Zu erledigen
#1 Stimmen diese Aussagen mit dem Text über das Gefühl, sich blamiert zu haben, überein? Antworte jeweils mit Ja oder Nein und zitiere die Worte aus dem Text, die den Ausschlag geben.
(a) Eine Lehrerin, die mit Alkohol am Steuer erwischt wurde, wird als mögliches Beispiel genannt.
(b) Die sprechende Person will sich nach ihrem Fehler gleich wieder zu Wort melden.
(c) Auch Eltern, die ihr Kind ungerecht behandelt haben, werden als Beispiel erwähnt.
#2 Setze den Text über das Gefühl, sich blamiert zu haben, im gleichen Ton mit ein paar Sätzen fort.

SWR1 3vor8

SWR1 3vor8

Jetzt hab ich's versiebt. Jetzt hab ich mich so blamiert, da kann ich mich nie wieder melden und meine Meinung sagen. Jetzt hab ich einen so blöden oder so schlimmen Fehler gemacht - jetzt muss ich ganz still sein und sage am besten gar nichts mehr.
Ist ihnen das auch schon mal passiert, dass sie so gedacht haben? Vielleicht als Pfarrerin oder Lehrerin, nachdem man sie mit Alkohol am Steuer erwischt hat? Soll ja vorkommen. Oder als Politiker, wenn sie etwas falsch entschieden haben? Oder als Vater oder Mutter, nachdem sie ihr Kind ungerecht behandelt haben?

Einträge

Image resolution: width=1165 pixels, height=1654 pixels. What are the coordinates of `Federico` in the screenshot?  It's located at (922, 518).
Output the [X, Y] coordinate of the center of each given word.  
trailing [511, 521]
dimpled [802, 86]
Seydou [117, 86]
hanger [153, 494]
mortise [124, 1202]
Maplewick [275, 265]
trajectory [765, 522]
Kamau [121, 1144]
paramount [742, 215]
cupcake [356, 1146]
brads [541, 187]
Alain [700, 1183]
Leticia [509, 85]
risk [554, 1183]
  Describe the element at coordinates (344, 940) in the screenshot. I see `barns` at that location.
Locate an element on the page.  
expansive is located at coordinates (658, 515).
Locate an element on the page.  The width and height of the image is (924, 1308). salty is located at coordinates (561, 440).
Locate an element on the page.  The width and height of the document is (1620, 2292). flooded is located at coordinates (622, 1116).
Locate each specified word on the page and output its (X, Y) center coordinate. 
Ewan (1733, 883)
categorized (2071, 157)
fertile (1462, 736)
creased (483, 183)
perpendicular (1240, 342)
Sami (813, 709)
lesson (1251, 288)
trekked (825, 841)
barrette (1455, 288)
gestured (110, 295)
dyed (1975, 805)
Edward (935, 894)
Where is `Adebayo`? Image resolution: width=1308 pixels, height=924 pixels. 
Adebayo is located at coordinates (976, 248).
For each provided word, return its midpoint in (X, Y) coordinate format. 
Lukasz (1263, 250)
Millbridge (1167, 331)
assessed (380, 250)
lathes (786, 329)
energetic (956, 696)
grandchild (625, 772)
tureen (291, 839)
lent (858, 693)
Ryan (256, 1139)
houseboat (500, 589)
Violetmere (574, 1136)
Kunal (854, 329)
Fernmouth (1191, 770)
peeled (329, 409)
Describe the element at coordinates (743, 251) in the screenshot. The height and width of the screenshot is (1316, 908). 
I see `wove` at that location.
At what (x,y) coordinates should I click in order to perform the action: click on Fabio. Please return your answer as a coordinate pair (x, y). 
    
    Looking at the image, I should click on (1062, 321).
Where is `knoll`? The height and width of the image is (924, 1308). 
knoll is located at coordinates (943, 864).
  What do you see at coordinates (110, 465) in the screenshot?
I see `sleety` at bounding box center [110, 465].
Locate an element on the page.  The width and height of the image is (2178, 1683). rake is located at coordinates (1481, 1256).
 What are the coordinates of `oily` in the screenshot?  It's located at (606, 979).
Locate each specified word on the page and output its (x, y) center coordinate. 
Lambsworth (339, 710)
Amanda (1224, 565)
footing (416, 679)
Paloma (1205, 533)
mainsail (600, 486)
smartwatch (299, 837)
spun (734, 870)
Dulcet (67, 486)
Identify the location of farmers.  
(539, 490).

Die Antworten
#1
(a) Ja: „Vielleicht als Pfarrerin oder Lehrerin, nachdem man sie mit Alkohol am Steuer erwischt hat?“
(b) Nein: „da kann ich mich nie wieder melden und meine Meinung sagen“
(c) Ja: „Oder als Vater oder Mutter, nachdem sie ihr Kind ungerecht behandelt haben?“

#2
Dann hat man keine Autorität mehr, hat es in einem besonders spektakulären Fall geheißen. Ich kann mir gut vorstellen, wie das ist. So ein Fehler, der verfolgt einen dann oft bis in den Schlaf und bis in die Träume.
So ging es vielleicht auch Jesaja, dem Propheten, von dem man in der Bibel lesen kann. Er sollte im Namen Gottes reden und Kritik üben an den Vorgängen in seinem Land. Aber er traute sich das nicht zu. Wie kann ich, hat er anscheinend empfunden, ich habe schon zu viel gesagt, was nichts getaugt hat. Wie könnte ich im Namen Gottes reden. Dazu fehlt mir die Autorität. Das verfolgte anscheinend auch diesen Jesaja bis in seine Träume. Bis er, das hat er später selber erzählt, von Gott träumt. In der Bibel ist dieser Traum aufgeschrieben, heute wird in den evangelischen Kirchen darüber gepredigt.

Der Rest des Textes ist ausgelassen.